- Liste des tâches -
1 – Renvoyez, sans modification, le passage du texte sur le fantasme et le réel qui commence à « Reste cet acquis » et se termine à « l'analyse du fantasme. ».
2 – Indiquez si chacun des énoncés suivants est conforme au texte sur le fantasme et le réel en répondant par oui ou par non, et citez les mots du texte qui tranchent. (a) Le réel se superpose exactement à la réalité. (b) Freud a reconnu le prix exorbitant de la psychanalyse. (c) Épicure voulait nous rassurer par le contact avec la réalité.
3 – Dans le texte sur le fantasme et le réel, relevez tous les participes qui décrivent ce que la « Chose » perdue a connu dans nos relations symbiotiques avec la mère.

- Texte de la page -
%%

Un point encore . Le fantasme est imaginaire d'un côté, et chacun peut le vérifier dans sa propre et personnelle productivité fantasmatique (ah ces chers fantasmes qu'on voudrait tant réaliser et qui nous glissent entre les doigts !) mais parfaitement "réel" de l'autre. Il faut en effer modifier un peu la conception habituelle du "réel " : le réel du fantasme désigne bien un réel, celui de l'objet qui fut tout pour nous et auquel nous avons dû renoncer pour nous aliéner dans la culture. Cette" Chose" perdue est bien une chose, quelque chose de parfaitement réel, mais dont le statut paradoxal est d'être d'autant plus réel qu'il nous échappe à jamais, bien qu'il eût été touché, palpé, aimé, détesté dans nos relations symbiotiques avec la mère, bien réelle, elle aussi. Le réel perdu vient donc figurer une autre sorte de réel que le réel présent. A croire d'ailleurs que le réel perdu est plus réel que toute réalité qui prétendrait assez naïvement le remplacer. D'où notre insatisfaction congénitale, quasi indéfinie, dont la sagesse s'offre à réduire le tranchant, mais avec un résultat finalement assez maigre. J'ajouterai pour ma part, expérimentalement, que la psychanalyse ne fait pas beaucoup mieux, et que si elle explique bien vos soffrances elle ne vous en libère guère. L'aventure n'en vaut pas la peine. Le prix en est exorbitant, Freud lui-même l'a reconnu quelque part dans sa correspondance.

Reste cet acquis théorique essentiel : le réel n'est pas superposable à la réalité. Epicure voulait nous rassurer par le contact positif avec la réalité, mais il ne pouvait guère soupçonner cet autre réel, à la fois imaginaire dans son contenu, et structurel dans sa forme que nous livre l'analyse du fantasme.

%%

Entrées enregistrées:
%%

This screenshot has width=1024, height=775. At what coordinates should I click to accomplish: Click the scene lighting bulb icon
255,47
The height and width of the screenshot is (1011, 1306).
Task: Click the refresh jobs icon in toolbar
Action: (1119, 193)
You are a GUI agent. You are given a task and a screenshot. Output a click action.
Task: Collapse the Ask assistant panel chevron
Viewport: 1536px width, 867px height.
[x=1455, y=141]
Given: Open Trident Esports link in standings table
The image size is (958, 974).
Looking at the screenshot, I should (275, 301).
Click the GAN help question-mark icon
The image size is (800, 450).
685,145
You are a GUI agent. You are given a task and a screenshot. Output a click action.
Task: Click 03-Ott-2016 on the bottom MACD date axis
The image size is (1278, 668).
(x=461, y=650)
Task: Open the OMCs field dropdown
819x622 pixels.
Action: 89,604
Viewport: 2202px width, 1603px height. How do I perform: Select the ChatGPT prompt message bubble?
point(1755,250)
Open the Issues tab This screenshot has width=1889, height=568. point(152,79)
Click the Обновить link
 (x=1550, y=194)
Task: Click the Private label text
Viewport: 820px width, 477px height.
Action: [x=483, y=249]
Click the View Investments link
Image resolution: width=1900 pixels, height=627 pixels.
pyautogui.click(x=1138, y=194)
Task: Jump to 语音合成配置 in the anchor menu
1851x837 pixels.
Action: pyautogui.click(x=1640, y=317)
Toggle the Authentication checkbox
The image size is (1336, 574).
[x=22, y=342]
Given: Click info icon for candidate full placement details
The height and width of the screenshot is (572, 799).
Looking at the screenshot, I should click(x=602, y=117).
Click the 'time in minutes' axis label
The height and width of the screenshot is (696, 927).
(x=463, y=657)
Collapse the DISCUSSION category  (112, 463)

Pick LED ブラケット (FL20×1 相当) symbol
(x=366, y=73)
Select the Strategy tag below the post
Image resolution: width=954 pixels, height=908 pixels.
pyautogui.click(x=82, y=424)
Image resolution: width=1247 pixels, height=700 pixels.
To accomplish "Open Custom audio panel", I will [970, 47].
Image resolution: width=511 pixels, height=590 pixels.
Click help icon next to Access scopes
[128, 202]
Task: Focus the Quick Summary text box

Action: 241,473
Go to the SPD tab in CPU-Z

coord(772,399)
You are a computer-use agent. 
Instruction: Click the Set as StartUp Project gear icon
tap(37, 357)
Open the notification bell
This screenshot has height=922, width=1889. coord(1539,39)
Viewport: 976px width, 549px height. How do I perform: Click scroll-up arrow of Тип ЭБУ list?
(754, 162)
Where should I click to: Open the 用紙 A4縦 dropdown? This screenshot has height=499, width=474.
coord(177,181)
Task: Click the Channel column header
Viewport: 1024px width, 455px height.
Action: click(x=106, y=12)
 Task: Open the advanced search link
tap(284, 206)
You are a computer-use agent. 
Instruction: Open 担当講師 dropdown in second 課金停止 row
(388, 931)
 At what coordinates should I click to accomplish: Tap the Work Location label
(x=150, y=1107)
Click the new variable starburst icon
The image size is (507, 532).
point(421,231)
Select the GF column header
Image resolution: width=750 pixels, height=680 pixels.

%%

- Solutions des exercices -
1 –
Reste cet acquis théorique essentiel : le réel n'est pas superposable à la réalité. Epicure voulait nous rassurer par le contact positif avec la réalité, mais il ne pouvait guère soupçonner cet autre réel, à la fois imaginaire dans son contenu, et structurel dans sa forme que nous livre l'analyse du fantasme.

2 –
(a) Non : « le réel n'est pas superposable à la réalité ».
(b) Oui : « Le prix en est exorbitant, Freud lui-même l'a reconnu quelque part dans sa correspondance ».
(c) Oui : « Epicure voulait nous rassurer par le contact positif avec la réalité ».

3 – touché, palpé, aimé, détesté